3 min

So much for John Baird’s reputation as a gutsy brawler

I guess this is what they mean by 'a conspiracy of silence'

MR TOUGH GUY. Baird has a reputation as a mouthy, boisterous politician. So why was he so coquettish yesterday? Credit:

News that one of the most powerful political figures in the country had been outed by a relative political newbie met with stony silence yesterday. A uncomfortable hush fell over the story, and it only goes to show that queerness is still something that makes people deeply uncomfortable — especially conservatives.

I had hoped it would be different, but this morning, we still don’t have an openly gay Conservative MP in the House of Commons.

There was, briefly, a glimmer of hope. Pamela Taylor, a Progressive Conservative candidate in Thursday’s Ontario by-election, listed John Baird as an openly gay conservative MP. It was a gaffe, not because Baird is, in fact, heterosexual, but because he doesn’t talk about his sexuality.

It was in response to questions about the Tories’ anti-gay record. Taylor is running in the gaybourhood riding of Toronto-Centre. While she appears gay-friendly, her party’s leader, Tim Hudak, has made some pretty Neanderthal comments about us over the years. The CBC morning-radio host, Andy Barrie, asked her to name any out gay Conservative MPs or Ontario MPPs. As far as I’m concerned, it’s a fair question, since the answer is kind of shocking.

There isn’t a single Conservative in either caucus brave enough to talk publicly about being gay. Not one — out of a caucus of 145 MPs federally and two dozen provincially.

It doesn’t make a whit of difference that there are scads of gay Conservative party activists (Taylor also pointed to the president of the Toronto-Centre PC riding association). And it doesn’t matter that there are swarms of young gay Tory staffers who grease the machinations of power on Parliament Hill. There are no gay Conservative MPs willing to stand up and be counted.

And as for the man of the hour? The man known for being a gutsy brawler?
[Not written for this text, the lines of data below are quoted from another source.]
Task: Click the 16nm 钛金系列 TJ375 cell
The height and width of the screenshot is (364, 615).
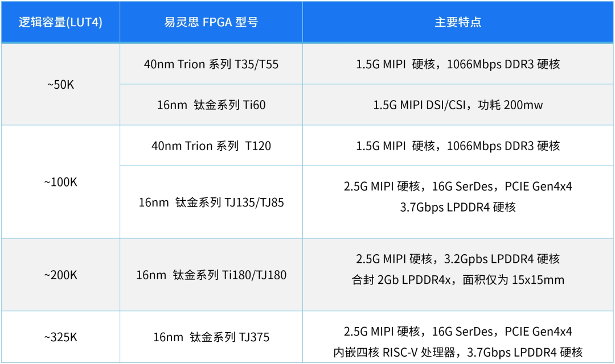Action: [211, 337]
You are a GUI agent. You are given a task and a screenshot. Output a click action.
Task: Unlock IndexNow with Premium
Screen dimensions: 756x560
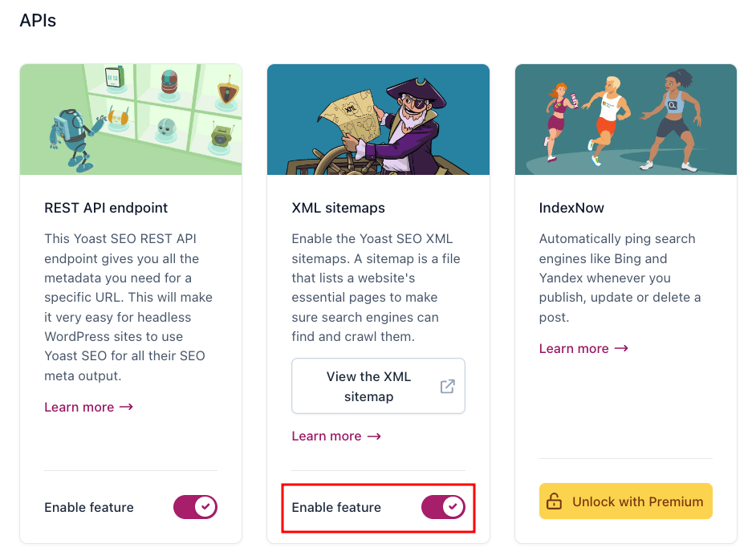pyautogui.click(x=625, y=501)
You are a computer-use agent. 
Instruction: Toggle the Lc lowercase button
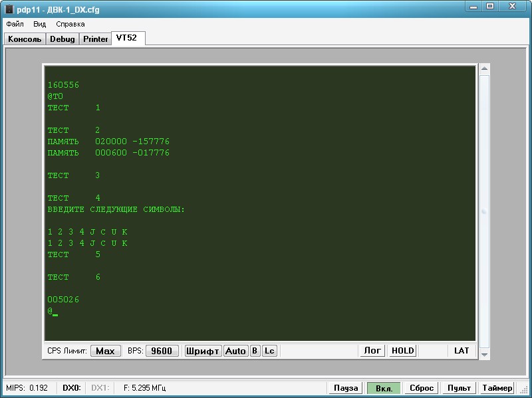click(269, 351)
He went and hid.

I sound glib, but this morning, I’m feeling kind of glum about the whole thing. That’s partly because, when he’s not answering media questions, he is pretty frank about his sexuality (officially: whatever his sexuality is). And as he’s become more comfortable with the gay people in his life (officially: including or not including himself) over the last decade, his public record has shifted.
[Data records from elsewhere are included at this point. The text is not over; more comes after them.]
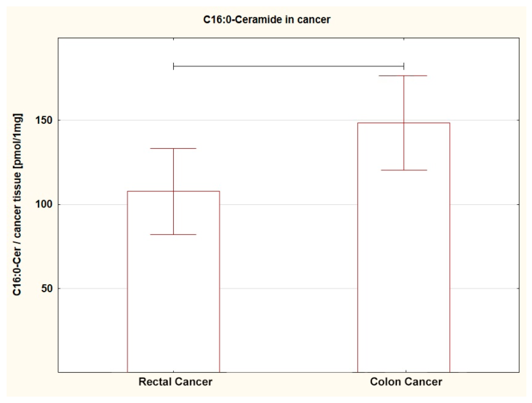The height and width of the screenshot is (403, 532).
Task: Click the 50 gridline between the two bars
Action: coord(289,289)
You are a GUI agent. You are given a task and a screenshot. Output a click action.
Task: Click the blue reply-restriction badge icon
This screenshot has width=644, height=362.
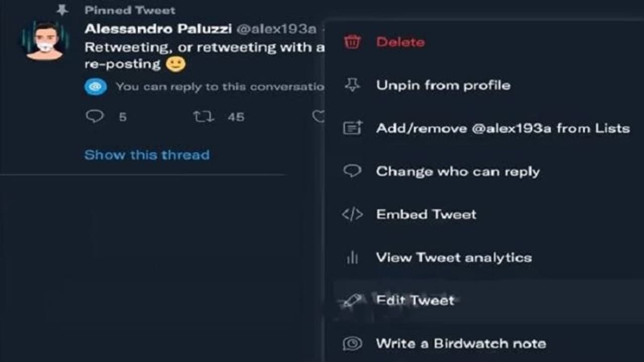pos(96,86)
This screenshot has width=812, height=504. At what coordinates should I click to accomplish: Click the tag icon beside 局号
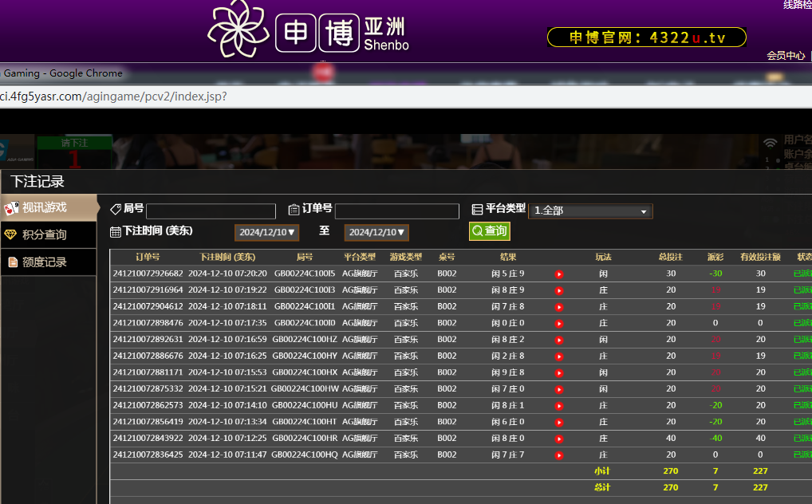pyautogui.click(x=116, y=209)
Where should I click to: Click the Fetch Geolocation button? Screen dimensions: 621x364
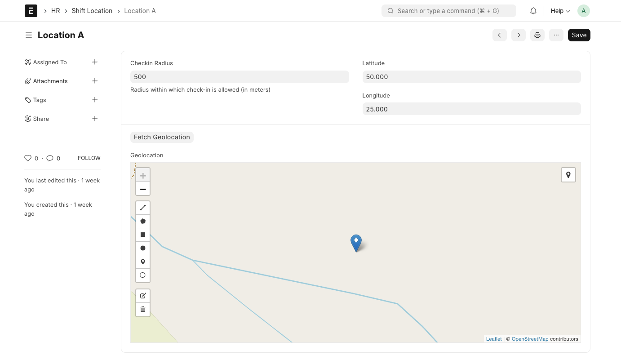pyautogui.click(x=162, y=137)
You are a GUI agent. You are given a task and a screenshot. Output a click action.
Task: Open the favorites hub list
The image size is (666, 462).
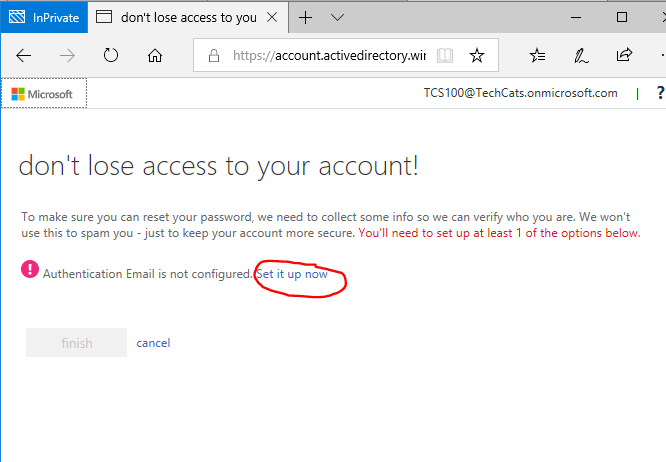pos(537,55)
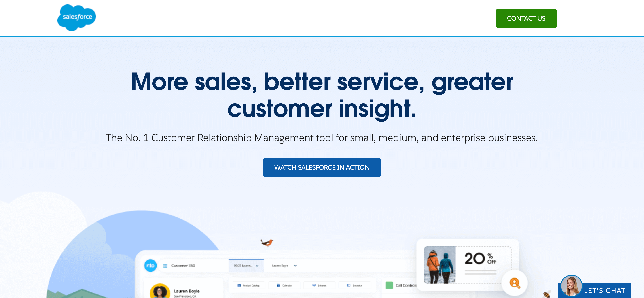Click CONTACT US button top right

527,18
Like the conservative ponces in the documentary Outrage, less hypocrisy in Baird’s life has meant less hostility toward our issues in the public sphere. According to that documentary, the more open you are about your own life, the less likely you are to be sucked into knee-jerk SoCon demagoguery. So there’s that.
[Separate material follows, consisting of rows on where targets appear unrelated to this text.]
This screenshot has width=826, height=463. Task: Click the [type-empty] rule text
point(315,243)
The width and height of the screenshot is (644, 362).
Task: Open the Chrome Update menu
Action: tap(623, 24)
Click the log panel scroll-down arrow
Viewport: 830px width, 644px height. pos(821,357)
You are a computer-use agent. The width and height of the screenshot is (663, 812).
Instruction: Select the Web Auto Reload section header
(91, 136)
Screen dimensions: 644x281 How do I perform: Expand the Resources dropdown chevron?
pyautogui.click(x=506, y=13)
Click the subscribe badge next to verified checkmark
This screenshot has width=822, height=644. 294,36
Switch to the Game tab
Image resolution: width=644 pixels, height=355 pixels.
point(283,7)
I guess I had hoped that yesterday would be the final step in a long journey for Baird  (officially: whatever direction that journey is headed in) and the results would be good for public policy in the country.

But I’m also feeling glum because here’s a guy — powerful, well-connected, with lots of political capital — who’s not comfortable enough in his own skin to discuss the matter publicly. For lots of us, that’s going to sound familiar. As gay people, most of us have been there at one point or another — and it’s not fun. And it only gets easier once you stop caring about who knows and who doesn’t know.

At heart, we like to see ourselves reflected in the world, in movies, in books and yes, in politics. It does more than merely warm the cockles — seeing out, proud people in public life is important for us, I think, psychologically. We are happier, more at peace, less clenched and anxious, when we can see gays out there, in public, doing their thing. They don’t have to be role models, they just have to wear their sexuality without encumbrance.

It matters. By not talking openly, what message does that send to Canadians, gay and straight? That being gay isn’t something you can or should talk openly about? That it’s an embarrassing private detail, to be minimized, hidden, dodged in public settings?

Xtra, as a rule, doesn’t out public figures, although we’re obviously not above covering it once the cat is out of the bag. Still, it’s strange that yesterday, we were going it alone. The CBC, which broadcast Taylor’s comments yesterday, did not publish any subsequent report. No other outlet, to the best of my knowledge, picked up the story. The only noise the story made was the great sucking sound of a publicly available archived radio conversation in a vacuum. Shame on the media.

Sorry — I should say the “traditional” media. Social media was less skittish, and folks on Twitter cheekily added hashtags like #duh to their tweets. Blogs and aggregators linked to, where readers engaged in a lively dialogue about Baird, Taylor and the ethics of outing politicians. It’s an important one, but I gather it’s too hot for the mainstream media to report.

On the whole, yesterday was a strange day, starting with a little, greyish glimmer and ending with the realization that it was business as usual for both Baird and the media.